When he introduced the number by explaining that Alexander Hamilton “embodies hip-hop,” the audience laughed. In fact, Miranda later told “Tonight Show” host Jimmy Fallon that he knew Hamilton was a bad elevator pitch. “Rapping founders? I think the audience really thought it was a joke.” But when his work on Hamilton was finished, laughter was replaced with admiration.
Hamilton took some time to finish after its introduction at the White House. It is reported that he worked on the songs “Alexander Hamilton” and “My Shot” for a year…each. Then, he performed 12 of his songs at Lincoln Center’s American Songbook series in 2012 before beginning workshops in 2014.
Finally, seven years after that “relaxing” vacation, Hamilton was on a fast track. It debuted off-Broadway at New York’s Public Theatre in January 2015, moved to Broadway’s Richard Rodgers Theatre in July, launched multiple national tours and European productions, and in 2020, released a capture of the original Broadway cast on Disney+.
The response was one for the record books.
Hamilton won the Grammy Award for musical theater album, 11 Tony Awards (out of a record-setting 16) and the Pulitzer Prize for Drama. According to a 2020 report in Broadway World, more than 2.6 million people have seen Hamilton on Broadway and another 7.8 million at theatres across the country, which doesn’t account for an undisclosed number of people who experienced the Disney+ streaming version, which earned “Hamilton” an Emmy Award.
This highly inspired story of a historical figure became a part of the mainstream, and Miranda became a household name. As the Chicago Tribune quipped, “When’s the last time a Broadway star became a pop culture figure? This crossover of musical theatre into the vernacular of everyday people — most of whom have never seen the show but can sing it — illustrates its staying power.”

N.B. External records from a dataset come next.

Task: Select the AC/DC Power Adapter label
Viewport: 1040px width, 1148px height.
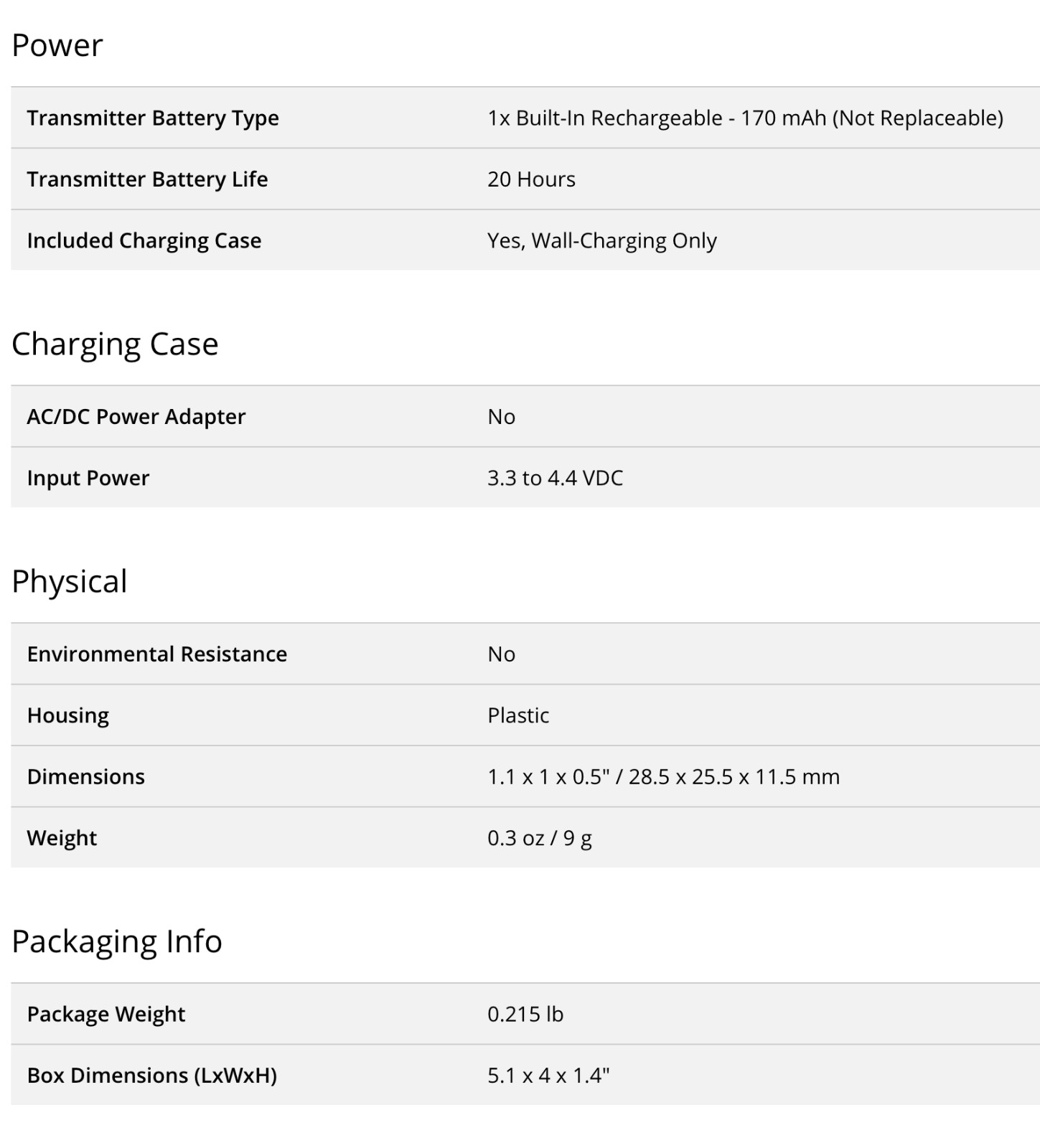Action: point(136,416)
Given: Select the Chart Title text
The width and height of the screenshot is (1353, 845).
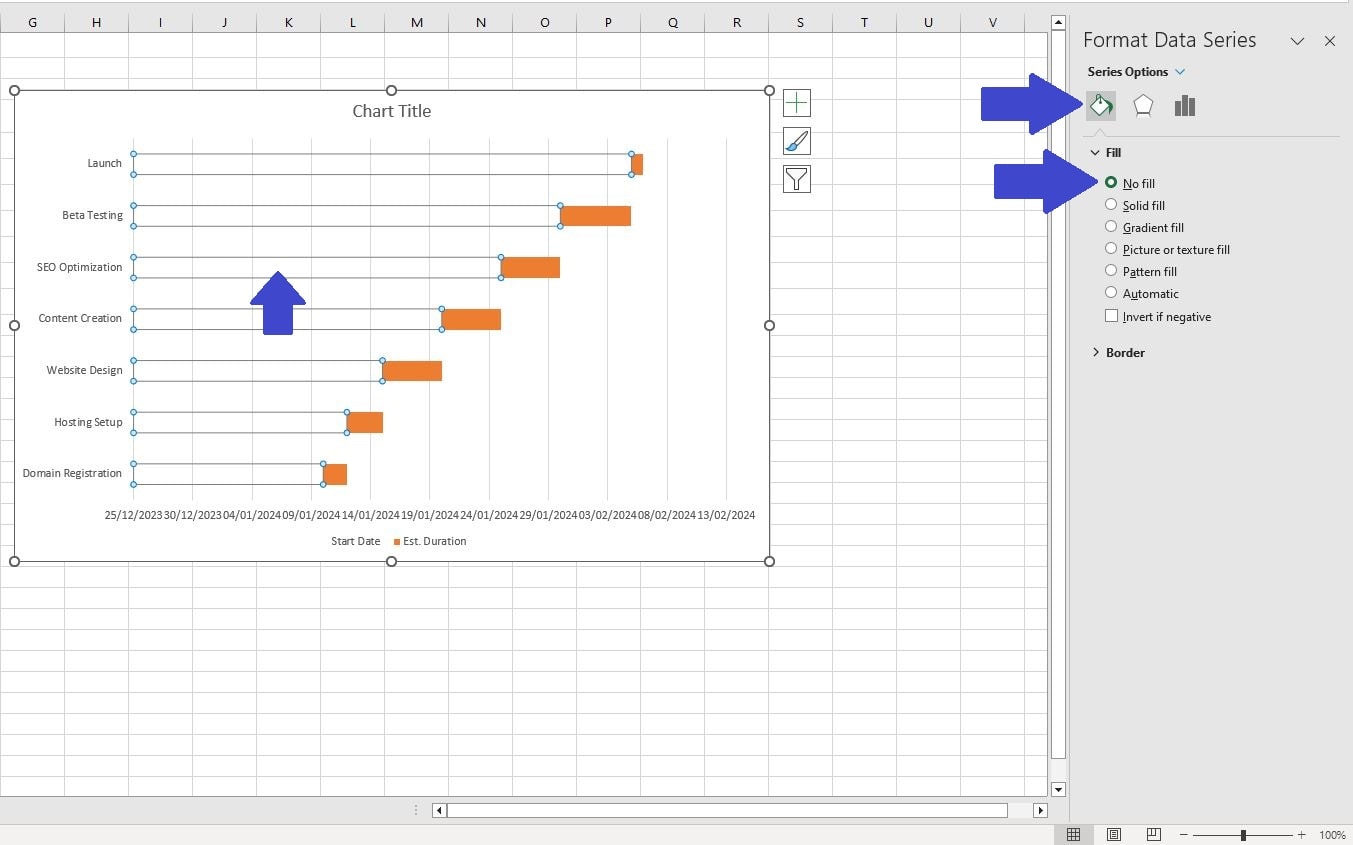Looking at the screenshot, I should point(391,111).
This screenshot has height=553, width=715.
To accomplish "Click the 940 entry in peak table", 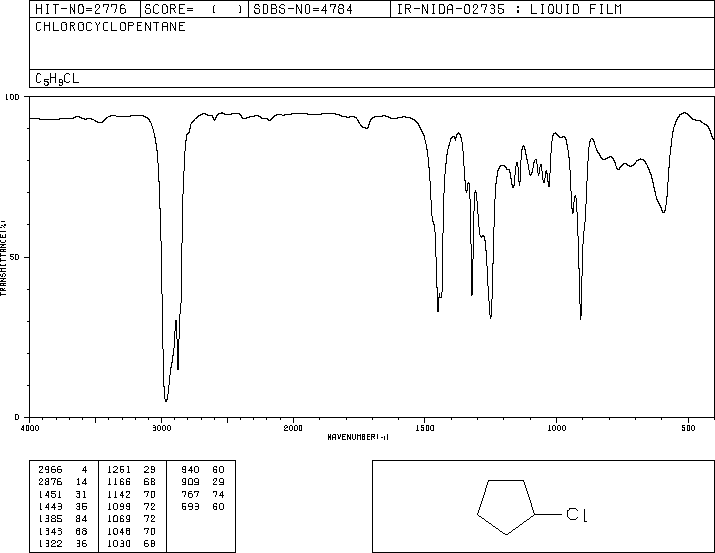I will [190, 470].
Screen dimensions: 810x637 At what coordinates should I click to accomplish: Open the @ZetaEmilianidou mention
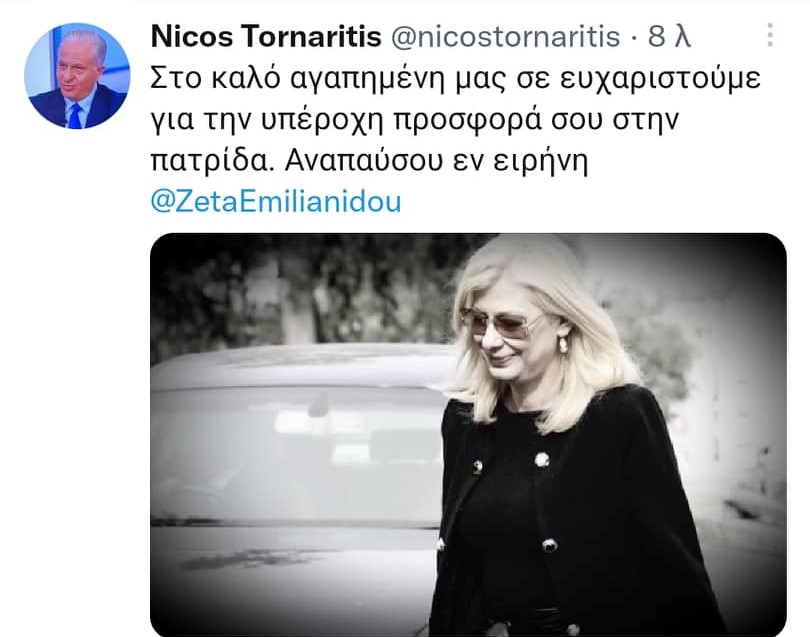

But why? A fresh approach to history? The infusion of hip hop and rap that attracts a different audience? The power of compelling storytelling? Yes, yes and yes.
And… Miranda’s goal. “This is a story about America then, told by America now, and we want to eliminate any distance — our story should look the way our country looks,” he said to The New York Times. So the original cast — and all casts since — reflected the diversity of the country now based on the revolutionary aspirations of our founding father then.
According to Insider, “For Miranda, representing the spirit of Alexander Hamilton, the spirit of the Founding Fathers, and the spirit of the American Revolution, which emulates that of American hip-hop, was more important than visual historical accuracy.”
As a consultant, Alexander Hamilton biographer Ron Chernow was regularly brought into the development process. And after the initial surprise at the diverse casting, he realized it was more than novelty; it brought an extra layer of significance to the musical.
“Within seconds you forget what racial or ethnic group [the actors] belong to,” Chernow said to Playbill. “I felt within a matter of minutes…this is an inspired idea because these young performers are not only bringing extraordinary talent…they were already getting closer to the spirit of the American Revolution than anything I had seen either on stage or screen.”
Will Hamilton have the lasting power in America of the U.S. Constitution or the financial system, both of which are legacies of the real man, Alexander Hamilton? Only time will tell, but the lasting impact on a generation of new theatre-goers is indisputable. Suddenly, 18th century history is not only interesting but accessible. It is not only relatable, but it’s cool. And beyond all doubt, our Founding Fathers and the very fabric of our evolving, growing, continually revolutionary country are inspiring.